Task objective ::
Transcribe all the entries word for word, omitting any pictures they contain.

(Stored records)

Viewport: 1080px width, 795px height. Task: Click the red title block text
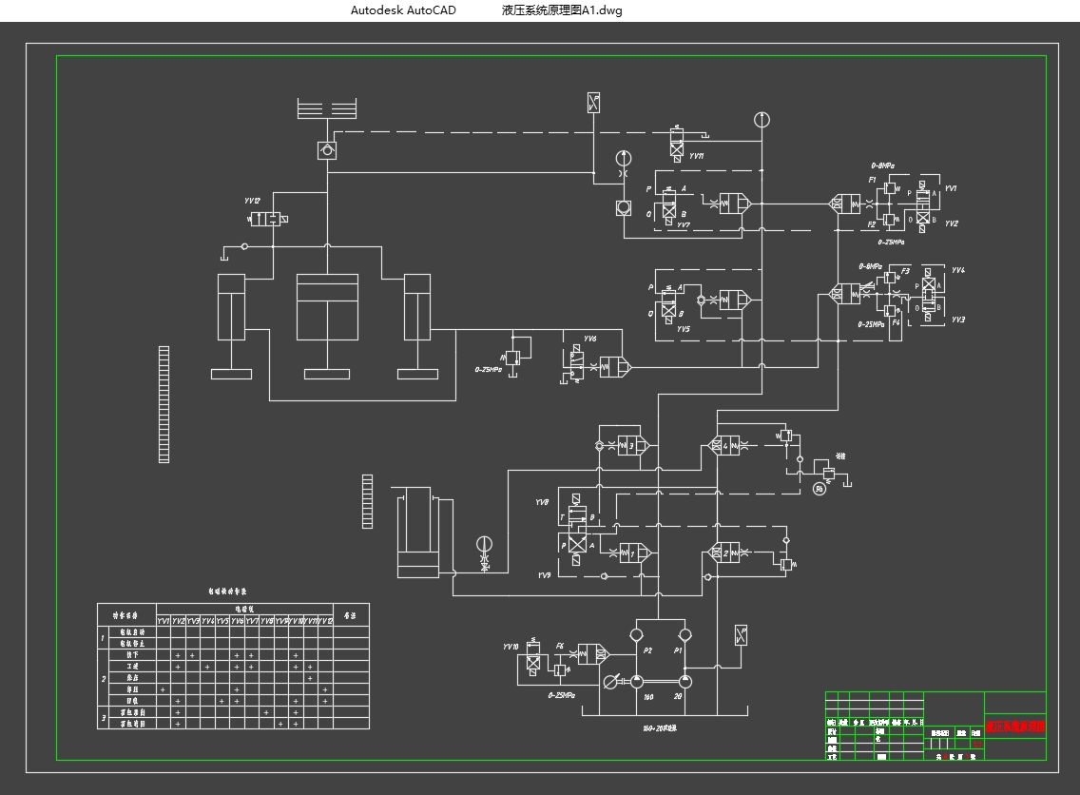tap(1014, 727)
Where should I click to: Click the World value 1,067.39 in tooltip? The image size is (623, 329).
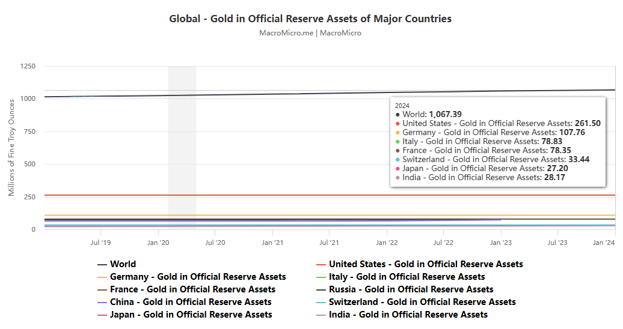(x=445, y=114)
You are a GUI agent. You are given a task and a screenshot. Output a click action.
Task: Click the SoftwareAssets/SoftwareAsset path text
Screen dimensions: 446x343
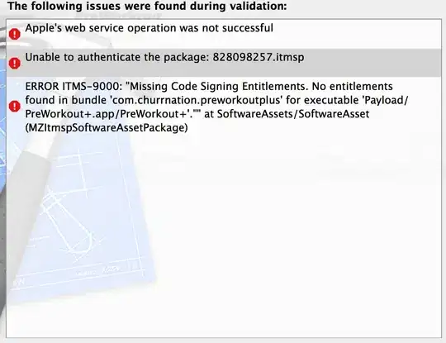pyautogui.click(x=293, y=114)
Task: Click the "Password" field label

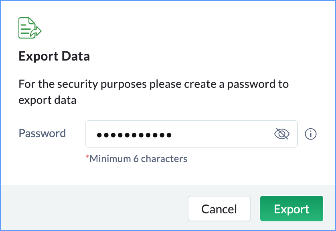Action: (x=42, y=133)
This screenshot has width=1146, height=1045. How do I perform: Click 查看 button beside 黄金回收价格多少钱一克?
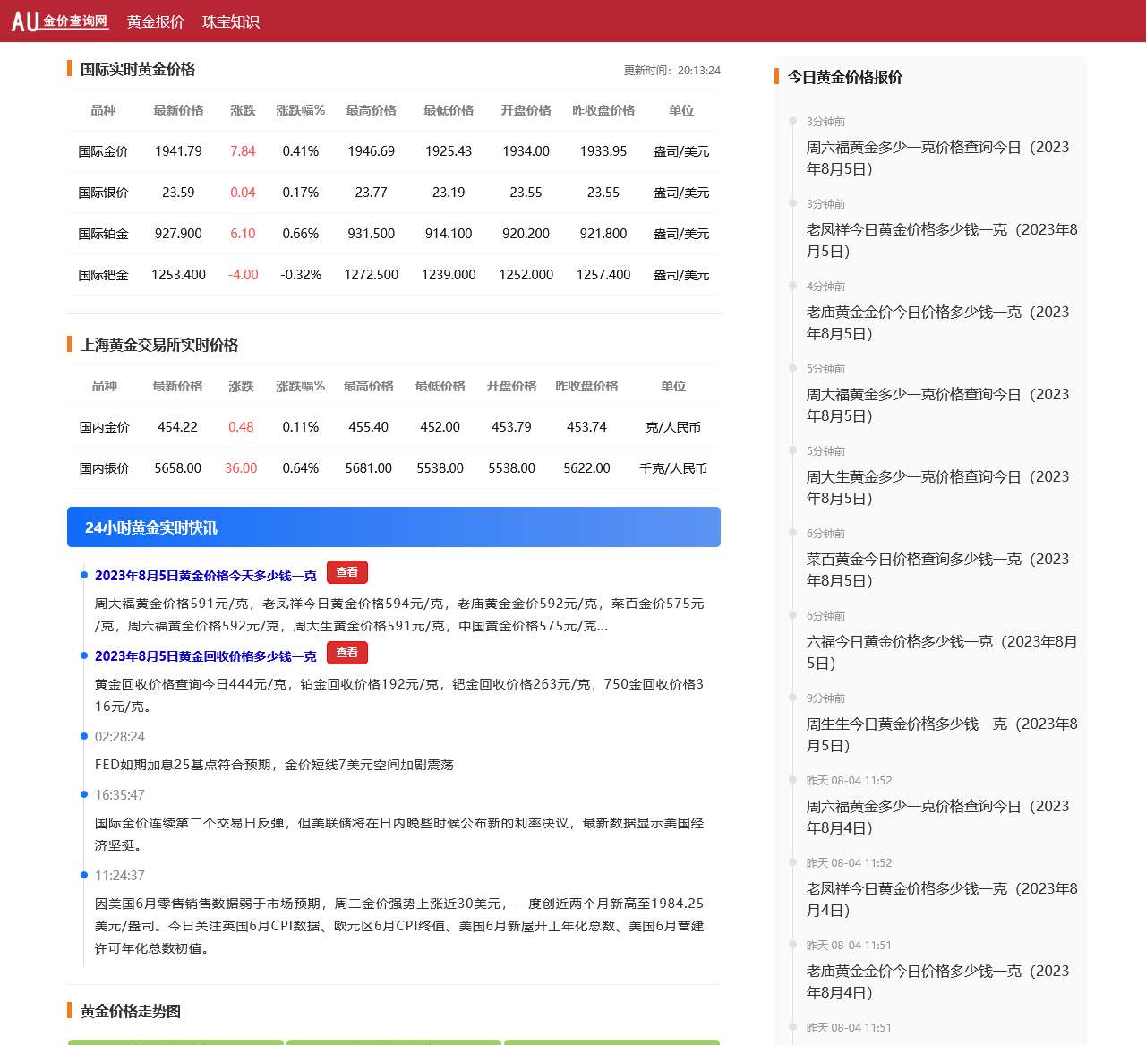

Response ::
Viewport: 1080px width, 795px height. Task: Click the red title block text
tap(1014, 727)
Where should I click to: Click the World value 1,067.39 in tooltip? The image size is (623, 329).
(x=445, y=114)
You are a GUI agent. You are given a task and a screenshot. Output a click action.
Task: Click the SoftwareAssets/SoftwareAsset path text
Screen dimensions: 446x343
pyautogui.click(x=293, y=114)
Task: Click the "Password" field label

Action: (x=42, y=133)
This screenshot has width=1146, height=1045. How do I perform: Click 查看 button beside 黄金回收价格多少钱一克?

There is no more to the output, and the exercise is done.